§ TASK STATEMENT: An exact transcription of the data below, complete and unaltered, is the expected answer.

** Opening RECORDS SHOWN block **

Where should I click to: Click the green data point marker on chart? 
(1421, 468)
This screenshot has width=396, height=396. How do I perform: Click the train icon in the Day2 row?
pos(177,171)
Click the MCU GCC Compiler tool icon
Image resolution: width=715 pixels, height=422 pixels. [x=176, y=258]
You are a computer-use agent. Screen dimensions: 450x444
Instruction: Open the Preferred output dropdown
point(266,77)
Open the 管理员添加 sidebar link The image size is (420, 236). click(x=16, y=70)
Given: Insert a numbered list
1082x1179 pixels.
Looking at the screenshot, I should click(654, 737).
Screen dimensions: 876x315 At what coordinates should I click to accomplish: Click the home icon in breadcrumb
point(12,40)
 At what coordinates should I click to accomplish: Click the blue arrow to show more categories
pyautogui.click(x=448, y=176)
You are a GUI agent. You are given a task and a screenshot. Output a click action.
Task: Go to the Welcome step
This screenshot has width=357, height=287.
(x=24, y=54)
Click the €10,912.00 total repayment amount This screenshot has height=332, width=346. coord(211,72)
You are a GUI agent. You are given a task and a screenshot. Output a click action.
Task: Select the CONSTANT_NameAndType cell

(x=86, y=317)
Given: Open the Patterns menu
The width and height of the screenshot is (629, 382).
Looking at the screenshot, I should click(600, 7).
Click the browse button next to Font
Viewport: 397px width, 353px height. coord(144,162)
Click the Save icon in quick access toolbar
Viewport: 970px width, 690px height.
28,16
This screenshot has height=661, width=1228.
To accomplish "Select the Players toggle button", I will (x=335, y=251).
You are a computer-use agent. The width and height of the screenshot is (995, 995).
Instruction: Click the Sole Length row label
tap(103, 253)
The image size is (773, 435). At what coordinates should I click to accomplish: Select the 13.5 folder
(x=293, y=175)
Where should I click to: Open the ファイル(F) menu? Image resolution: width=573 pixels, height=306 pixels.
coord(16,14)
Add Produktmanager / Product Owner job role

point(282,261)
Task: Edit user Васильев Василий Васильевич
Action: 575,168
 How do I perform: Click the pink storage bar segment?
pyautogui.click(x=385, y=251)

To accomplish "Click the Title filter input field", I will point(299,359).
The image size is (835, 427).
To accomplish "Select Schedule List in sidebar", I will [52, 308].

** Closing RECORDS SHOWN block **

§ EXERCISE RESPONSE:
Where should I click to: Click the green data point marker on chart? 
(1421, 468)
This screenshot has width=396, height=396. How do I perform: Click the train icon in the Day2 row?
pos(177,171)
Click the MCU GCC Compiler tool icon
Image resolution: width=715 pixels, height=422 pixels. [x=176, y=258]
You are a computer-use agent. Screen dimensions: 450x444
Instruction: Open the Preferred output dropdown
point(266,77)
Open the 管理员添加 sidebar link The image size is (420, 236). click(x=16, y=70)
Given: Insert a numbered list
1082x1179 pixels.
Looking at the screenshot, I should click(654, 737).
Screen dimensions: 876x315 At what coordinates should I click to accomplish: Click the home icon in breadcrumb
point(12,40)
 At what coordinates should I click to accomplish: Click the blue arrow to show more categories
pyautogui.click(x=448, y=176)
You are a GUI agent. You are given a task and a screenshot. Output a click action.
Task: Go to the Welcome step
This screenshot has width=357, height=287.
(x=24, y=54)
Click the €10,912.00 total repayment amount This screenshot has height=332, width=346. coord(211,72)
You are a GUI agent. You are given a task and a screenshot. Output a click action.
Task: Select the CONSTANT_NameAndType cell

(x=86, y=317)
Given: Open the Patterns menu
The width and height of the screenshot is (629, 382).
Looking at the screenshot, I should click(600, 7).
Click the browse button next to Font
Viewport: 397px width, 353px height. coord(144,162)
Click the Save icon in quick access toolbar
Viewport: 970px width, 690px height.
28,16
This screenshot has height=661, width=1228.
To accomplish "Select the Players toggle button", I will (x=335, y=251).
You are a computer-use agent. The width and height of the screenshot is (995, 995).
Instruction: Click the Sole Length row label
tap(103, 253)
The image size is (773, 435). At what coordinates should I click to accomplish: Select the 13.5 folder
(x=293, y=175)
Where should I click to: Open the ファイル(F) menu? Image resolution: width=573 pixels, height=306 pixels.
coord(16,14)
Add Produktmanager / Product Owner job role

point(282,261)
Task: Edit user Васильев Василий Васильевич
Action: 575,168
 How do I perform: Click the pink storage bar segment?
pyautogui.click(x=385, y=251)

To accomplish "Click the Title filter input field", I will point(299,359).
The image size is (835, 427).
To accomplish "Select Schedule List in sidebar", I will [52, 308].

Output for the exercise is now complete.